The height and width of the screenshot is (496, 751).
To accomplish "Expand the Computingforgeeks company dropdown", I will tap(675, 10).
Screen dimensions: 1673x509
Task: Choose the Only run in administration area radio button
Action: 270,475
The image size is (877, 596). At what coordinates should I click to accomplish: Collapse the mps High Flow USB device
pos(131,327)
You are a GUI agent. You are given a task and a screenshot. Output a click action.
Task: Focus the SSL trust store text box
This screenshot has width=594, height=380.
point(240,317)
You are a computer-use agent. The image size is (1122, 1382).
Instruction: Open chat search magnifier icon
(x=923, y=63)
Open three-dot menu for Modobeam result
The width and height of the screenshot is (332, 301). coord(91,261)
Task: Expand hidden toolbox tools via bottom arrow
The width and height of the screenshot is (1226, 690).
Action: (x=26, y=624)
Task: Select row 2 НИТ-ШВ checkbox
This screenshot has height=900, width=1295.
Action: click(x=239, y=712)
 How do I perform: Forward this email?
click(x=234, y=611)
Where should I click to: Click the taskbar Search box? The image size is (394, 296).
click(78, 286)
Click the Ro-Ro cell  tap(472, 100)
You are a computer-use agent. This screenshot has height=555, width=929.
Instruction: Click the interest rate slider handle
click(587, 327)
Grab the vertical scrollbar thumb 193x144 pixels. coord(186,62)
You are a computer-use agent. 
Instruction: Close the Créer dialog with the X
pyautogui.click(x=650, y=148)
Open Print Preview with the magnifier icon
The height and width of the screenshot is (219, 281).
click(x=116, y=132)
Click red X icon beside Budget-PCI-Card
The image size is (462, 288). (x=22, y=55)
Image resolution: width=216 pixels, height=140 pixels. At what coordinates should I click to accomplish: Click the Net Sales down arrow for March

> _Task statement_: The answer is all of the material, repeated exactly.

> _Answer box_:
The height and width of the screenshot is (496, 751).
To accomplish "Expand the Computingforgeeks company dropdown", I will tap(675, 10).
Screen dimensions: 1673x509
Task: Choose the Only run in administration area radio button
Action: 270,475
The image size is (877, 596). At what coordinates should I click to accomplish: Collapse the mps High Flow USB device
pos(131,327)
You are a GUI agent. You are given a task and a screenshot. Output a click action.
Task: Focus the SSL trust store text box
This screenshot has width=594, height=380.
point(240,317)
You are a computer-use agent. The image size is (1122, 1382).
Instruction: Open chat search magnifier icon
(x=923, y=63)
Open three-dot menu for Modobeam result
The width and height of the screenshot is (332, 301). coord(91,261)
Task: Expand hidden toolbox tools via bottom arrow
The width and height of the screenshot is (1226, 690).
Action: (x=26, y=624)
Task: Select row 2 НИТ-ШВ checkbox
This screenshot has height=900, width=1295.
Action: click(x=239, y=712)
 How do I perform: Forward this email?
click(x=234, y=611)
Where should I click to: Click the taskbar Search box? The image size is (394, 296).
click(78, 286)
Click the Ro-Ro cell  tap(472, 100)
You are a computer-use agent. This screenshot has height=555, width=929.
Instruction: Click the interest rate slider handle
click(587, 327)
Grab the vertical scrollbar thumb 193x144 pixels. coord(186,62)
You are a computer-use agent. 
Instruction: Close the Créer dialog with the X
pyautogui.click(x=650, y=148)
Open Print Preview with the magnifier icon
The height and width of the screenshot is (219, 281).
click(x=116, y=132)
Click red X icon beside Budget-PCI-Card
The image size is (462, 288). (x=22, y=55)
Image resolution: width=216 pixels, height=140 pixels. At what coordinates should I click to accomplish: Click the Net Sales down arrow for March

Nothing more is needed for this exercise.